Best-bound, in this regime, dives into deep fractional subtrees. Every step looks promising by the LP value, but progress toward an actual integer solution is slow. Random and breadth-first, on the other hand, get bounced around the tree and stumble onto integer-feasible leaves earlier. They raise the incumbent sooner, and the incumbent’s job is to prune the rest.

Empirically, on SetCover(50 elements × 80 sets, density 0.10) with my in-house simplex backend:

Heuristic Mean nodes ± std vs best_bound
best_bound 19.1 ± 16.1 1.00x
depth_first 10.9 ± 10.5 1.75x better
breadth_first 11.7 ± 9.8 1.63x better
random 13.2 ± 9.8 1.45x better

Best-bound — the textbook recommendation — explores roughly twice as many nodes as any of the alternatives on this distribution. It’s not a quirk of one instance; the result is stable over 40 random instances drawn from the same distribution.

Two things to take away:

  1. Heuristic quality is problem-distribution-dependent. No single rule wins everywhere. The shape of the LP relaxation, the structure of constraints, the typical integrality gap — these vary by problem class, and the right heuristic varies with them.

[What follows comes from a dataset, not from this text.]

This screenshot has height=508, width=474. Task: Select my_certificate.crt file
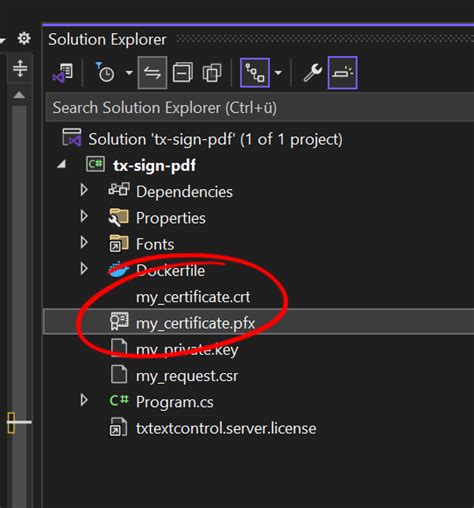tap(193, 297)
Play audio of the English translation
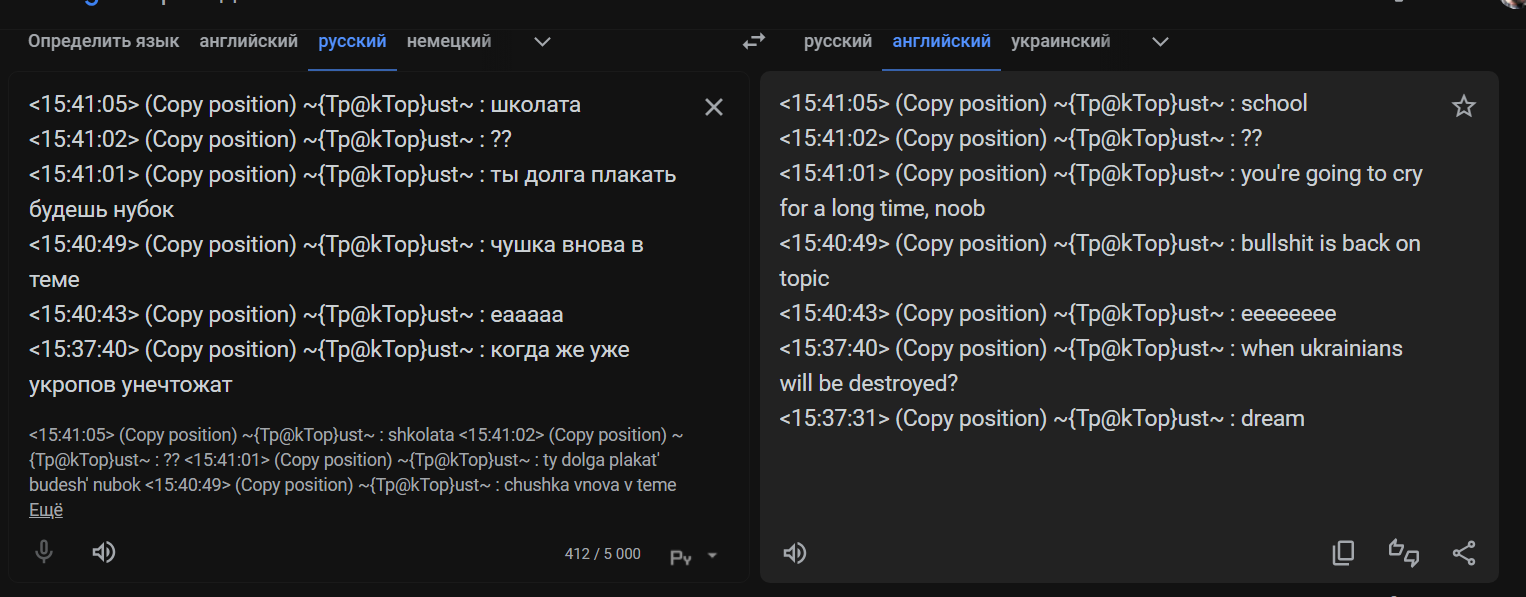This screenshot has height=597, width=1526. click(x=795, y=553)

  2. There is room above the classical baseline. On Set Cover specifically, anything would be better than best-bound. That’s the regime where a learned heuristic — one that adapts to the problem distribution — could plausibly help.

Where We Go Next

Picking heuristics by hand is the way it has always been done. Practitioners stare at instances, eyeball patterns, write code. The result is the impressive-but-finicky hybrid branching rule inside SCIP, the proprietary recipes inside Gurobi. Each rule is a person’s intuition crystallized into a function.

But intuition has a ceiling. And modern industrial MILP problems don’t come from nowhere — they come from distributions. An airline solves a similar scheduling problem every Monday. A logistics company solves the same vehicle routing structure every morning. The instances aren’t arbitrary; they’re samples from a stationary process that the operator has been running for years.

That’s exactly the regime where machine learning should win. Given a distribution of similar instances, can we learn a heuristic that’s better than the hand-crafted one for that specific distribution? The 2019 NeurIPS paper from Maxime Gasse and collaborators showed convincingly that the answer is “yes, by a clear margin” for variable selection (branching) on Set Cover, Combinatorial Auctions, Capacitated Facility Location, and Maximum Independent Set. They imitated the strong-branching expert with a graph neural network and beat the SCIP defaults on every problem class they tested.

CHOP picks up the question for node selection and tries to answer it on a laptop, with reinforcement learning instead of imitation, using whatever combination of architectures we can stand up in a few iterations.

That story — from “it doesn’t even import” to seven trained architectures, three trainers, and a ~2x improvement over best-bound — is Part 2.

A Note on Honesty

Optimization research, and combinatorial optimization in particular, is a field where it is easy to overclaim. Numbers move with random seeds. Variance can hide trends. Benchmarks are gameable. Throughout the next post I try to report results honestly — including the results that don’t support the headline. If you pick up only one thing from this series, let it be that any claim of “X% better than baseline” should be read with a question mark until you’ve seen the seed-by-seed table. The Bipartite-GCN-with-attention architecture I’ll show you in Part 2 is the headline champion on one seed. On a different seed it underperforms the simpler bare-encoder version. We’ll get to that.

For now: branch-and-bound is the algorithm. Heuristics are the soul. Best-bound is the textbook. And on Set Cover, the textbook is wrong.